There was heroism at sea and in the skies in those hours, but the hottest spot was ashore, where the Canadians fought at close quarters with the Nazis. They fought to the end, where they had to, and showed courage and daring. They attacked the Dieppe arsenal of coastal defence. They left Dieppe silent and afire, its ruins and its dead under a shroud of smoke.18
Munro knew that was malarkey, but he wrote it anyway.
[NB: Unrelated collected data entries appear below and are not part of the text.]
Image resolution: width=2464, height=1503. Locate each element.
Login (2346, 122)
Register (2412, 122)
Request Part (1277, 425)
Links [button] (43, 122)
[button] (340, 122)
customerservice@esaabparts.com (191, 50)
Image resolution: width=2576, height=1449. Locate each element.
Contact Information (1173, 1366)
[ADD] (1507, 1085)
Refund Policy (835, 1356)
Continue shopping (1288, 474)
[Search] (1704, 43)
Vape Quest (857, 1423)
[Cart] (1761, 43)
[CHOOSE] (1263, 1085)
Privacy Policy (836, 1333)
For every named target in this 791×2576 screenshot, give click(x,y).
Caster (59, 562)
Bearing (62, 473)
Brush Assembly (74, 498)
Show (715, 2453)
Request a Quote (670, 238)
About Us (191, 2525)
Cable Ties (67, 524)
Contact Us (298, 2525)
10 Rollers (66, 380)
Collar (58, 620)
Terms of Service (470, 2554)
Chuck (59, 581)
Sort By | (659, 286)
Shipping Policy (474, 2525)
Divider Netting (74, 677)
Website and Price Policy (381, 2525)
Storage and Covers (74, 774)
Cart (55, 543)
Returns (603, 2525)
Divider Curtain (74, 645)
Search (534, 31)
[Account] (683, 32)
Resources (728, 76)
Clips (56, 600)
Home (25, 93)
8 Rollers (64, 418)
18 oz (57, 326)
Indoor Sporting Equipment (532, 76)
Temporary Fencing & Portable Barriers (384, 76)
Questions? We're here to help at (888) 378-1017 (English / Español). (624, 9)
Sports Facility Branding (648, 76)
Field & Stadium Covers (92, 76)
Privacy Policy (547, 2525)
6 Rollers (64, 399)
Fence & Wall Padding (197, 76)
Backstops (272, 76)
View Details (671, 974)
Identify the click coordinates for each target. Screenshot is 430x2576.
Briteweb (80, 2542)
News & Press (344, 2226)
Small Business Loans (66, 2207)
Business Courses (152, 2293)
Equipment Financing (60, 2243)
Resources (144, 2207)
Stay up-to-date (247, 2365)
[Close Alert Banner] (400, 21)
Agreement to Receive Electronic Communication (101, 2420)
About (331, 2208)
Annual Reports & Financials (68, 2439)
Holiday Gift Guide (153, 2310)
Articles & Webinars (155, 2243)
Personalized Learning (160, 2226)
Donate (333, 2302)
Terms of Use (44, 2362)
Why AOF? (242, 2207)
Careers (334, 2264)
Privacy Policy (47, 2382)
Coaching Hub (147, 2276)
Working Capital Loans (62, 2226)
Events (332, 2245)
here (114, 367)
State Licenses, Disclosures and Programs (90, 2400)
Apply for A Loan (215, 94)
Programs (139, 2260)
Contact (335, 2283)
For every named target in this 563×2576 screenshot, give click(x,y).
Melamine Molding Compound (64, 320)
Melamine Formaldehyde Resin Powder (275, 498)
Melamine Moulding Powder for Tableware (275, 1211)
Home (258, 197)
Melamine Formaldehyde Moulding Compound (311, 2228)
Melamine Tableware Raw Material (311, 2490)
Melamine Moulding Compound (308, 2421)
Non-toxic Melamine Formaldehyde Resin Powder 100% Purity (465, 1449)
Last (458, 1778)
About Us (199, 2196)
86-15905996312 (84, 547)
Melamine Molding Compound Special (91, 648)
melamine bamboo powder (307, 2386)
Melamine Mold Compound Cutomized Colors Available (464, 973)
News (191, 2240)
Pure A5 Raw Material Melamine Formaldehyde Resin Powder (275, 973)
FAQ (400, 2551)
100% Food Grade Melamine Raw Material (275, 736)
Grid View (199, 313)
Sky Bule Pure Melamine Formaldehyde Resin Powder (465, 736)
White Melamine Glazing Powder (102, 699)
He wrote after the war: “I watched those boats in the warm sunshine going back to England empty when they should have been filled with the thousands of soldiers they’d taken to France.”19
One might ask: What is worse, the war correspondents’ drivel during the First and Second World Wars under government censorship or nothing at all during the Kosovo air war under military censorship? In reality, that is an entirely immoral choice and an insult to the concept of Canada’s democracy and democratic institutions. This is not an abstract problem. If there is to be censorship in future wars, the censorship and operational security issues raised in this book on the Kosovo air war should be debated in the House of Commons by parliamentarians. They could, in their wisdom, exercise leadership in legislating censorship if they find it necessary. They should not leave it to the military to impose its own restrictions, which this work has shown it is more than ready, willing, and able to do in policy and in practice. If legislated, that parliamentary leadership could amount to a reasonable limit on press freedom and other media of communication by law, as envisioned by the Canadian Charter of Rights and Freedoms.
Canadian democracy deserves that debate at the very least.